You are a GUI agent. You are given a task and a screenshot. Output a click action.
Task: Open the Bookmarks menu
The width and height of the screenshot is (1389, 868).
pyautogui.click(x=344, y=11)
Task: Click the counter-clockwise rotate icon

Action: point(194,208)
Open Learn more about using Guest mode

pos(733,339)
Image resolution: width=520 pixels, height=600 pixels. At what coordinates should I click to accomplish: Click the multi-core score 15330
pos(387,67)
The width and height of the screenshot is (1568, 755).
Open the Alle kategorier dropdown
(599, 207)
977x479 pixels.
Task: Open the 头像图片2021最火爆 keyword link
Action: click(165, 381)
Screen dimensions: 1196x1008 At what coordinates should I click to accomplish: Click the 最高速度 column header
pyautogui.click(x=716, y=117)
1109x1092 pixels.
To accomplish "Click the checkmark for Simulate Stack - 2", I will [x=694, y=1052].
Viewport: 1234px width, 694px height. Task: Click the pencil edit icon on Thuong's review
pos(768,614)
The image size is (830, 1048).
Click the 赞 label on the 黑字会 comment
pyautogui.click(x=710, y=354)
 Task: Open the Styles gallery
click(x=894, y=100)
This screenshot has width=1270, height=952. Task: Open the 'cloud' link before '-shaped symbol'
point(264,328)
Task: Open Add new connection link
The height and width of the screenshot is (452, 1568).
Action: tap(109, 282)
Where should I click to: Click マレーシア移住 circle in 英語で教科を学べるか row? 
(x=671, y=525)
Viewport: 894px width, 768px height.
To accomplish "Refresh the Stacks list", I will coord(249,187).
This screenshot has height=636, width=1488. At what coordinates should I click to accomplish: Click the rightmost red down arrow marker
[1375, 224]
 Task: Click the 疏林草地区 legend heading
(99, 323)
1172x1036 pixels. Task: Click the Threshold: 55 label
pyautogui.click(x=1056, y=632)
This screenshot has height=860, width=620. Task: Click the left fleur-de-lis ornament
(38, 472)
_ _ _ _
▸ 할 일
위에 나온 항목을 처음부터 끝까지 한 글자도 고치지 말고 그대로 출력하세요.

▸ 최종 답변
You are a GUI agent. You are given a task and a screenshot. Output a click action.
Task: Open the Bookmarks menu
The width and height of the screenshot is (1389, 868).
pyautogui.click(x=344, y=11)
Task: Click the counter-clockwise rotate icon

Action: point(194,208)
Open Learn more about using Guest mode

pos(733,339)
Image resolution: width=520 pixels, height=600 pixels. At what coordinates should I click to accomplish: Click the multi-core score 15330
pos(387,67)
The width and height of the screenshot is (1568, 755).
Open the Alle kategorier dropdown
(599, 207)
977x479 pixels.
Task: Open the 头像图片2021最火爆 keyword link
Action: click(165, 381)
Screen dimensions: 1196x1008 At what coordinates should I click to accomplish: Click the 最高速度 column header
pyautogui.click(x=716, y=117)
1109x1092 pixels.
To accomplish "Click the checkmark for Simulate Stack - 2", I will [x=694, y=1052].
Viewport: 1234px width, 694px height. Task: Click the pencil edit icon on Thuong's review
pos(768,614)
The image size is (830, 1048).
Click the 赞 label on the 黑字会 comment
pyautogui.click(x=710, y=354)
 Task: Open the Styles gallery
click(x=894, y=100)
This screenshot has width=1270, height=952. Task: Open the 'cloud' link before '-shaped symbol'
point(264,328)
Task: Open Add new connection link
The height and width of the screenshot is (452, 1568).
Action: tap(109, 282)
Where should I click to: Click マレーシア移住 circle in 英語で教科を学べるか row? 
(x=671, y=525)
Viewport: 894px width, 768px height.
To accomplish "Refresh the Stacks list", I will coord(249,187).
This screenshot has height=636, width=1488. At what coordinates should I click to accomplish: Click the rightmost red down arrow marker
[1375, 224]
 Task: Click the 疏林草地区 legend heading
(99, 323)
1172x1036 pixels. Task: Click the Threshold: 55 label
pyautogui.click(x=1056, y=632)
This screenshot has height=860, width=620. Task: Click the left fleur-de-lis ornament
(38, 472)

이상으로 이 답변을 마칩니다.